■ **What you should do**: Write every record out again exactly as shown below.

■ **Excerpted data**:
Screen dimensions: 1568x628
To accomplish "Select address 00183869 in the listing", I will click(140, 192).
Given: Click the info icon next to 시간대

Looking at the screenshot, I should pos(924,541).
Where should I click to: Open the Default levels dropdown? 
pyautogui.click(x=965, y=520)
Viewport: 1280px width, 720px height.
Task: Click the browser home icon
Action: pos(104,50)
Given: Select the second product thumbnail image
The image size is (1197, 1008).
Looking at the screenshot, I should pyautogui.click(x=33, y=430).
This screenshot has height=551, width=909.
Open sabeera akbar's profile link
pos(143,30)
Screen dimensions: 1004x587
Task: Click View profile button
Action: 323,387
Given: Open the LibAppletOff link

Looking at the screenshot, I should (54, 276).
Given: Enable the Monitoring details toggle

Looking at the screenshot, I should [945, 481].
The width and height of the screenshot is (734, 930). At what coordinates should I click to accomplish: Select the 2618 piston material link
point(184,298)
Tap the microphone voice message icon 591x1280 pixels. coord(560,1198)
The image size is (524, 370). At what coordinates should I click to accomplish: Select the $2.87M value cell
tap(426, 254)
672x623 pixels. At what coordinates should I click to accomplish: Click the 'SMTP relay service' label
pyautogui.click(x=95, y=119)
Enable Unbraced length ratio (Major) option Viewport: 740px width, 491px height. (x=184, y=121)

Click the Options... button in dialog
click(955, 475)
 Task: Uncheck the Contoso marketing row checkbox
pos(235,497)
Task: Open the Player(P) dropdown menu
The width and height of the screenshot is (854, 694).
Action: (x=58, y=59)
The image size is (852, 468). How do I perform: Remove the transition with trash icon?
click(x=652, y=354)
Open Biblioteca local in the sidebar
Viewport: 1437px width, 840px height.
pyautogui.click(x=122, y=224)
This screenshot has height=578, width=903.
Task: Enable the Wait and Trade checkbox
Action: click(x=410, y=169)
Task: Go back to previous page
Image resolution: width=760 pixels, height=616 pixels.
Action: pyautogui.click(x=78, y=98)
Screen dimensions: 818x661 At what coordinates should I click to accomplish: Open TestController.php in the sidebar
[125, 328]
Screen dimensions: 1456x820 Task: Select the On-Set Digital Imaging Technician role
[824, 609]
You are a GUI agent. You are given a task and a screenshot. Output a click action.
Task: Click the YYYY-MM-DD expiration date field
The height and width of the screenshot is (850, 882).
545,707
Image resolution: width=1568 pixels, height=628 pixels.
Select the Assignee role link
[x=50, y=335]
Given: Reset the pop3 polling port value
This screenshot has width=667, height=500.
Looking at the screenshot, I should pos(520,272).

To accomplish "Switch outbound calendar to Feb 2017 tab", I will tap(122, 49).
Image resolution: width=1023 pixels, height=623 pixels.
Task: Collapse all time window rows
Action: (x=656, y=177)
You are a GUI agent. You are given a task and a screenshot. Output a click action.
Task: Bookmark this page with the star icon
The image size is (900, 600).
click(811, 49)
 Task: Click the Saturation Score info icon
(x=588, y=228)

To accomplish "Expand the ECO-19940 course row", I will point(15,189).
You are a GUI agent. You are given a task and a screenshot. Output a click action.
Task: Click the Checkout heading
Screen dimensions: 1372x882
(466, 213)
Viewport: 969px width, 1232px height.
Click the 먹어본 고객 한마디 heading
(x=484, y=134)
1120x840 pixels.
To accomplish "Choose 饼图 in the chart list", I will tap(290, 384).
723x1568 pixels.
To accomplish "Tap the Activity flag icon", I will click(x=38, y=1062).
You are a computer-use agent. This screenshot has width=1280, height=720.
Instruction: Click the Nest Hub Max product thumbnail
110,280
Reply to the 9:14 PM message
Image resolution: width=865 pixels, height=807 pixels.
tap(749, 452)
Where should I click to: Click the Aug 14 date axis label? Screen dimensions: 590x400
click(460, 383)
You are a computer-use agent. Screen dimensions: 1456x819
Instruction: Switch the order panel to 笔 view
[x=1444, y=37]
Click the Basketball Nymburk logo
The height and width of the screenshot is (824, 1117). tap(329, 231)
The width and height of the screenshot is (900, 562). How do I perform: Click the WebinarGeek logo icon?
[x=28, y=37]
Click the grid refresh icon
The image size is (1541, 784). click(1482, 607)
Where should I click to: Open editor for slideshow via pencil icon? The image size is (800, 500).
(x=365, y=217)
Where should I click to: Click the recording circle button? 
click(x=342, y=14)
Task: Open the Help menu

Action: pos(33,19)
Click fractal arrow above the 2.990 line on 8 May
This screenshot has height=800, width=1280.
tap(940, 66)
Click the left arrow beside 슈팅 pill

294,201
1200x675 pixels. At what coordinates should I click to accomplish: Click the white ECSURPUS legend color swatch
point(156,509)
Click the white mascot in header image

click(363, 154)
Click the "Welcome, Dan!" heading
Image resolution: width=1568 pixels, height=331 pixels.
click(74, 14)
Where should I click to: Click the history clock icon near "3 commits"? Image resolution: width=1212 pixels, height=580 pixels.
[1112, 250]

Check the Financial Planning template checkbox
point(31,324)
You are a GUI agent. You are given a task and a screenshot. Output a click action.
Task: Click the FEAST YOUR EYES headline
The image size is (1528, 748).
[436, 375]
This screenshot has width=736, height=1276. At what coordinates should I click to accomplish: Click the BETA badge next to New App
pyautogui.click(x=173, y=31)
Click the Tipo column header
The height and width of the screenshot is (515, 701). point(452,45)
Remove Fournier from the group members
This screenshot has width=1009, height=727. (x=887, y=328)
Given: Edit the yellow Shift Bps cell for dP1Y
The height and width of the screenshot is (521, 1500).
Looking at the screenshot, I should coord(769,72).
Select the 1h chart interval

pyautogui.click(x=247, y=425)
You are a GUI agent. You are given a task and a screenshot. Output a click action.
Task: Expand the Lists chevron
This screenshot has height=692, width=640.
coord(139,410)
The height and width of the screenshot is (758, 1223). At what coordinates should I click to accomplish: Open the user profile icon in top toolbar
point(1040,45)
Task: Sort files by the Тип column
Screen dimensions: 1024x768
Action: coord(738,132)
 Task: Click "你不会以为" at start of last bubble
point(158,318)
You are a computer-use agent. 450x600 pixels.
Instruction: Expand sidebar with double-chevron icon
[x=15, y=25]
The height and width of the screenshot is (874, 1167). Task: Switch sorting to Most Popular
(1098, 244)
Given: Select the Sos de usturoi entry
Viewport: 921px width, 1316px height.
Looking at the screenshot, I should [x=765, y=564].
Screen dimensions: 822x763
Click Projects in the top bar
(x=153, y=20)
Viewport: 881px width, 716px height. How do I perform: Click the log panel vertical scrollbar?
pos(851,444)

■ **Solution to this task**:
Screen dimensions: 1568x628
To accomplish "Select address 00183869 in the listing", I will click(140, 192).
Given: Click the info icon next to 시간대

Looking at the screenshot, I should pos(924,541).
Where should I click to: Open the Default levels dropdown? 
pyautogui.click(x=965, y=520)
Viewport: 1280px width, 720px height.
Task: Click the browser home icon
Action: pos(104,50)
Given: Select the second product thumbnail image
The image size is (1197, 1008).
Looking at the screenshot, I should pyautogui.click(x=33, y=430).
This screenshot has height=551, width=909.
Open sabeera akbar's profile link
pos(143,30)
Screen dimensions: 1004x587
Task: Click View profile button
Action: 323,387
Given: Open the LibAppletOff link

Looking at the screenshot, I should (54, 276).
Given: Enable the Monitoring details toggle

Looking at the screenshot, I should [945, 481].
The width and height of the screenshot is (734, 930). At what coordinates should I click to accomplish: Select the 2618 piston material link
point(184,298)
Tap the microphone voice message icon 591x1280 pixels. coord(560,1198)
The image size is (524, 370). At what coordinates should I click to accomplish: Select the $2.87M value cell
tap(426, 254)
672x623 pixels. At what coordinates should I click to accomplish: Click the 'SMTP relay service' label
pyautogui.click(x=95, y=119)
Enable Unbraced length ratio (Major) option Viewport: 740px width, 491px height. (x=184, y=121)

Click the Options... button in dialog
click(955, 475)
 Task: Uncheck the Contoso marketing row checkbox
pos(235,497)
Task: Open the Player(P) dropdown menu
The width and height of the screenshot is (854, 694).
Action: (x=58, y=59)
The image size is (852, 468). How do I perform: Remove the transition with trash icon?
click(x=652, y=354)
Open Biblioteca local in the sidebar
Viewport: 1437px width, 840px height.
pyautogui.click(x=122, y=224)
This screenshot has height=578, width=903.
Task: Enable the Wait and Trade checkbox
Action: click(x=410, y=169)
Task: Go back to previous page
Image resolution: width=760 pixels, height=616 pixels.
Action: pyautogui.click(x=78, y=98)
Screen dimensions: 818x661 At what coordinates should I click to accomplish: Open TestController.php in the sidebar
[125, 328]
Screen dimensions: 1456x820 Task: Select the On-Set Digital Imaging Technician role
[824, 609]
You are a GUI agent. You are given a task and a screenshot. Output a click action.
Task: Click the YYYY-MM-DD expiration date field
The height and width of the screenshot is (850, 882).
545,707
Image resolution: width=1568 pixels, height=628 pixels.
Select the Assignee role link
[x=50, y=335]
Given: Reset the pop3 polling port value
This screenshot has width=667, height=500.
Looking at the screenshot, I should pos(520,272).

To accomplish "Switch outbound calendar to Feb 2017 tab", I will tap(122, 49).
Image resolution: width=1023 pixels, height=623 pixels.
Task: Collapse all time window rows
Action: (x=656, y=177)
You are a GUI agent. You are given a task and a screenshot. Output a click action.
Task: Bookmark this page with the star icon
The image size is (900, 600).
click(811, 49)
 Task: Click the Saturation Score info icon
(x=588, y=228)

To accomplish "Expand the ECO-19940 course row", I will point(15,189).
You are a GUI agent. You are given a task and a screenshot. Output a click action.
Task: Click the Checkout heading
Screen dimensions: 1372x882
(466, 213)
Viewport: 969px width, 1232px height.
Click the 먹어본 고객 한마디 heading
(x=484, y=134)
1120x840 pixels.
To accomplish "Choose 饼图 in the chart list", I will tap(290, 384).
723x1568 pixels.
To accomplish "Tap the Activity flag icon", I will click(x=38, y=1062).
You are a computer-use agent. This screenshot has width=1280, height=720.
Instruction: Click the Nest Hub Max product thumbnail
110,280
Reply to the 9:14 PM message
Image resolution: width=865 pixels, height=807 pixels.
tap(749, 452)
Where should I click to: Click the Aug 14 date axis label? Screen dimensions: 590x400
click(460, 383)
You are a computer-use agent. Screen dimensions: 1456x819
Instruction: Switch the order panel to 笔 view
[x=1444, y=37]
Click the Basketball Nymburk logo
The height and width of the screenshot is (824, 1117). tap(329, 231)
The width and height of the screenshot is (900, 562). How do I perform: Click the WebinarGeek logo icon?
[x=28, y=37]
Click the grid refresh icon
The image size is (1541, 784). click(1482, 607)
Where should I click to: Open editor for slideshow via pencil icon? The image size is (800, 500).
(x=365, y=217)
Where should I click to: Click the recording circle button? 
click(x=342, y=14)
Task: Open the Help menu

Action: pos(33,19)
Click fractal arrow above the 2.990 line on 8 May
This screenshot has height=800, width=1280.
tap(940, 66)
Click the left arrow beside 슈팅 pill

294,201
1200x675 pixels. At what coordinates should I click to accomplish: Click the white ECSURPUS legend color swatch
point(156,509)
Click the white mascot in header image

click(363, 154)
Click the "Welcome, Dan!" heading
Image resolution: width=1568 pixels, height=331 pixels.
click(74, 14)
Where should I click to: Click the history clock icon near "3 commits"? Image resolution: width=1212 pixels, height=580 pixels.
[1112, 250]

Check the Financial Planning template checkbox
point(31,324)
You are a GUI agent. You are given a task and a screenshot. Output a click action.
Task: Click the FEAST YOUR EYES headline
The image size is (1528, 748).
[436, 375]
This screenshot has width=736, height=1276. At what coordinates should I click to accomplish: Click the BETA badge next to New App
pyautogui.click(x=173, y=31)
Click the Tipo column header
The height and width of the screenshot is (515, 701). point(452,45)
Remove Fournier from the group members
This screenshot has width=1009, height=727. (x=887, y=328)
Given: Edit the yellow Shift Bps cell for dP1Y
The height and width of the screenshot is (521, 1500).
Looking at the screenshot, I should coord(769,72).
Select the 1h chart interval

pyautogui.click(x=247, y=425)
You are a GUI agent. You are given a task and a screenshot. Output a click action.
Task: Expand the Lists chevron
This screenshot has height=692, width=640.
coord(139,410)
The height and width of the screenshot is (758, 1223). At what coordinates should I click to accomplish: Open the user profile icon in top toolbar
point(1040,45)
Task: Sort files by the Тип column
Screen dimensions: 1024x768
Action: coord(738,132)
 Task: Click "你不会以为" at start of last bubble
point(158,318)
You are a computer-use agent. 450x600 pixels.
Instruction: Expand sidebar with double-chevron icon
[x=15, y=25]
The height and width of the screenshot is (874, 1167). Task: Switch sorting to Most Popular
(1098, 244)
Given: Select the Sos de usturoi entry
Viewport: 921px width, 1316px height.
Looking at the screenshot, I should [x=765, y=564].
Screen dimensions: 822x763
Click Projects in the top bar
(x=153, y=20)
Viewport: 881px width, 716px height. How do I perform: Click the log panel vertical scrollbar?
pos(851,444)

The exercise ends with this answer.